(Extracted data entries)
********************

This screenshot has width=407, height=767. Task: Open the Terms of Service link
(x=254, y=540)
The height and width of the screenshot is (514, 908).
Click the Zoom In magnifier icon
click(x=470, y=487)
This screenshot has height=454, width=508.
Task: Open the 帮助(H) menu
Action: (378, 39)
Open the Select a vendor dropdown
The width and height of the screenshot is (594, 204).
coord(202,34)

********************

▸ YOUR ASSIGNMENT
Write out exactly the lines starting with the one that holds "The height and" and running through the last line above.

▸ PROBLEM SOLUTION
The height and width of the screenshot is (514, 908).
Click the Zoom In magnifier icon
click(x=470, y=487)
This screenshot has height=454, width=508.
Task: Open the 帮助(H) menu
Action: (378, 39)
Open the Select a vendor dropdown
The width and height of the screenshot is (594, 204).
coord(202,34)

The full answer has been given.